No fireworks displays, no video mapping and no boisterous parties to welcome the arrival of 2022; although Covid numbers in the Czech Republic have been dropping steadily for over a month the threat of Omicron, which is now rampant in many European states, looms large and the government has imposed strict measures between December 29 and January 2 to try to prevent an explosion of infections that would overburden the Czech health system at the start of the year.
A maximum of 50 people are allowed at indoor events, parties and New Year celebrations. Only people with completed primary vaccination or those who have undergone Covid in the last 6 months can gain entry to restaurants, dance clubs and casinos with a maximum of four people at one table, unless they are from the same household. In the event of longer tables that can accommodate ten or more guests, they must still be placed in groups of four at least 1.5 metres apart. These institutions themselves are responsible for checking people’s QR codes before they order.
Concerts, cinemas and theatres can welcome visitors, albeit under strict hygiene conditions. Cultural events at which people are sitting are limited to 1,000 people, but events where people mingle must not exceed 100 participants. All participants must have primary vaccination or proof of having undergone Covid in the past 6 months. Negative tests can no longer serve as a pass to public events or restaurants.
The rule that bars and restaurants must close by 10 pm no longer applies, nor does the ban on drinking in public places. However, restaurant owners say the tightened rules have thrown a damper on people’s mood and many are cancelling their reservations for the big night. While popular pubs like U Fleku say they will be full, others say the four-people-at-a-table rule will leave them half-empty as will the rule that negative Covid tests no longer suffice as a pass. Some have decided to close at 10pm, others will stay open past midnight but unlike other years they are not preparing special programs.

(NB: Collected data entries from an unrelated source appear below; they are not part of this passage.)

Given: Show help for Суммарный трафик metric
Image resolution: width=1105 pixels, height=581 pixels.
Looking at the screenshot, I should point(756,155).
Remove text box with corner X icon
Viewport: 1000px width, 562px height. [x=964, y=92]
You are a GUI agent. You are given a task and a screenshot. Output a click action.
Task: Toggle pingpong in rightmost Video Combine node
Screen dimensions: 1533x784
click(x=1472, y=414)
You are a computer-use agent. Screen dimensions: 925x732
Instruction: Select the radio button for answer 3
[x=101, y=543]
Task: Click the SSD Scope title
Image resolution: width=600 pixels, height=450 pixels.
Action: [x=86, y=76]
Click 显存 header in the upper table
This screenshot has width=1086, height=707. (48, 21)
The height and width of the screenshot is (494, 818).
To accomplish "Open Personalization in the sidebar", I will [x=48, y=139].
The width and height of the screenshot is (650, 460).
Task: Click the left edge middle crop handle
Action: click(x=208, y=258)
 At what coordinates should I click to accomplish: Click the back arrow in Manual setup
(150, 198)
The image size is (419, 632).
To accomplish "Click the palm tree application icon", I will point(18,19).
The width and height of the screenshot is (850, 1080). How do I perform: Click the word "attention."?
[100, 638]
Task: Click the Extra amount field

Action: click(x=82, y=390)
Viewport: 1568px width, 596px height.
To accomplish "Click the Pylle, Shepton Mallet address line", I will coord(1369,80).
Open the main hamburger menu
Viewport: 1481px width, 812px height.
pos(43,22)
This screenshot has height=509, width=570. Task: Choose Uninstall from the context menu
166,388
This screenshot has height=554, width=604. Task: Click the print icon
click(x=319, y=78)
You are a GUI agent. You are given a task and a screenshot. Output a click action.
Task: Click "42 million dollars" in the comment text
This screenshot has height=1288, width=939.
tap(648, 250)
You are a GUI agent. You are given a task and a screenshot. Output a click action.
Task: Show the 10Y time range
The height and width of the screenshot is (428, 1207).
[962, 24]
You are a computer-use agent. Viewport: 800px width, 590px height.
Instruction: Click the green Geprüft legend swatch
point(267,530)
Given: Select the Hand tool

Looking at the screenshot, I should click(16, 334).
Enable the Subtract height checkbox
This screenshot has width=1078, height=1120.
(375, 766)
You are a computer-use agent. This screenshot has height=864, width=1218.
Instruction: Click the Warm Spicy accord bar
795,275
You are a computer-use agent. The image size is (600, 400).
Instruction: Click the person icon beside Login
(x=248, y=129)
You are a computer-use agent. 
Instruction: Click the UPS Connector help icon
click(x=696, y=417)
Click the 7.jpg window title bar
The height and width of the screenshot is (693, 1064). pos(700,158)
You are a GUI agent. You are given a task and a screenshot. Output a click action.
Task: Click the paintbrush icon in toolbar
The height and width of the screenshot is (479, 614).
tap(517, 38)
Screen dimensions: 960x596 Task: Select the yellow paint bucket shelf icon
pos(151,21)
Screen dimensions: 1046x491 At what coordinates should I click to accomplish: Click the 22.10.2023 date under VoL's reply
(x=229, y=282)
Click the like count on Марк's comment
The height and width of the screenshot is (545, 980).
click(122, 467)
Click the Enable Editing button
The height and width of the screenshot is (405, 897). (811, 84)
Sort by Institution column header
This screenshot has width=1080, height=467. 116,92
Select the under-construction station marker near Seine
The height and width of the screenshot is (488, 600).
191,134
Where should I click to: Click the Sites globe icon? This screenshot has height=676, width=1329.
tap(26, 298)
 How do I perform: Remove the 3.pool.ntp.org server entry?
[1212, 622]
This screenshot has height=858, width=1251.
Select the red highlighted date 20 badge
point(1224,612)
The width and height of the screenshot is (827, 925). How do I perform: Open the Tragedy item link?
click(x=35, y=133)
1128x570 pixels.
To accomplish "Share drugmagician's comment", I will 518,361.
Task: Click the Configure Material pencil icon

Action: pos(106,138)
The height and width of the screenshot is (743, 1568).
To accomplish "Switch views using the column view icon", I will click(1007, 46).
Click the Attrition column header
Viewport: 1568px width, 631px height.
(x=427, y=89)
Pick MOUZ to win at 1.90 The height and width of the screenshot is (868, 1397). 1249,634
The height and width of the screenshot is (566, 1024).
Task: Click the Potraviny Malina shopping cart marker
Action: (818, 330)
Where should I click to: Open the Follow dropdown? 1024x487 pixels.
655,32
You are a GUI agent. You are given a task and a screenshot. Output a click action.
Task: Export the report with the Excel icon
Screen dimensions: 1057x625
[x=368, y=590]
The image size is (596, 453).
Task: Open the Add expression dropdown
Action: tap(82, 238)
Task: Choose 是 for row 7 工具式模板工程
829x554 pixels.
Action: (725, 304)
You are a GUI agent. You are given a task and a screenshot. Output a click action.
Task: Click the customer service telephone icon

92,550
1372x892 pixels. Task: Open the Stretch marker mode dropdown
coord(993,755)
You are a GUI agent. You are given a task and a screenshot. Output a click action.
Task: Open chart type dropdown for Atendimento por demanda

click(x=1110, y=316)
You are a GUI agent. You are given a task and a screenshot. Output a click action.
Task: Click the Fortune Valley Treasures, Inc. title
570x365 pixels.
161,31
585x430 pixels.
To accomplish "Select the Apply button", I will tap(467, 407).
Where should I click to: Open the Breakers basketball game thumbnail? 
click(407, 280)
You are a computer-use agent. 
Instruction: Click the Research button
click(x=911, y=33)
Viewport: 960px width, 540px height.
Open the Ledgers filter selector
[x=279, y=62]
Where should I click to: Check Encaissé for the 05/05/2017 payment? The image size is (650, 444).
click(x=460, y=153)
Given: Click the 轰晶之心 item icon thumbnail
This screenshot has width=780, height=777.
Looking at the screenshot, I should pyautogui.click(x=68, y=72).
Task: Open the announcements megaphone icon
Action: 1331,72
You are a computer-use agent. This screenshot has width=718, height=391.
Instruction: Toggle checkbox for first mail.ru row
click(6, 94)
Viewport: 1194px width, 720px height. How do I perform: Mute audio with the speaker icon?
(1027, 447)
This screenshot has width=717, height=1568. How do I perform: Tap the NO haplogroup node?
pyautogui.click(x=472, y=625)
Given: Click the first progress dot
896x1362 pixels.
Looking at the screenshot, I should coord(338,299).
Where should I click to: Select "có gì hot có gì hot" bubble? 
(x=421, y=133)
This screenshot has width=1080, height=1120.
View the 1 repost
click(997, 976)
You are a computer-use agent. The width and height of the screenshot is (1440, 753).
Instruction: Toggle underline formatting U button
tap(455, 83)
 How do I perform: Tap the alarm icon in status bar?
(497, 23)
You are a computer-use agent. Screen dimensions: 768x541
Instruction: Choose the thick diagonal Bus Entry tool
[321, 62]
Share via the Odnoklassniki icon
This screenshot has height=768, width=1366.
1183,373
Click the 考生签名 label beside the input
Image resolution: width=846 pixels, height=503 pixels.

Companies have scrapped the traditional end-of-year parties and many Czechs have opted to escape the city-blues by heading for one of the country’s winter resorts where they hope to experience a greater semblance of normality on the ski slopes. The Covid restrictions there are equally strict but ski resorts say they have no lack of clients, despite the fact that day temperatures are expected to reach 14 degrees Celsius on the last day of the year.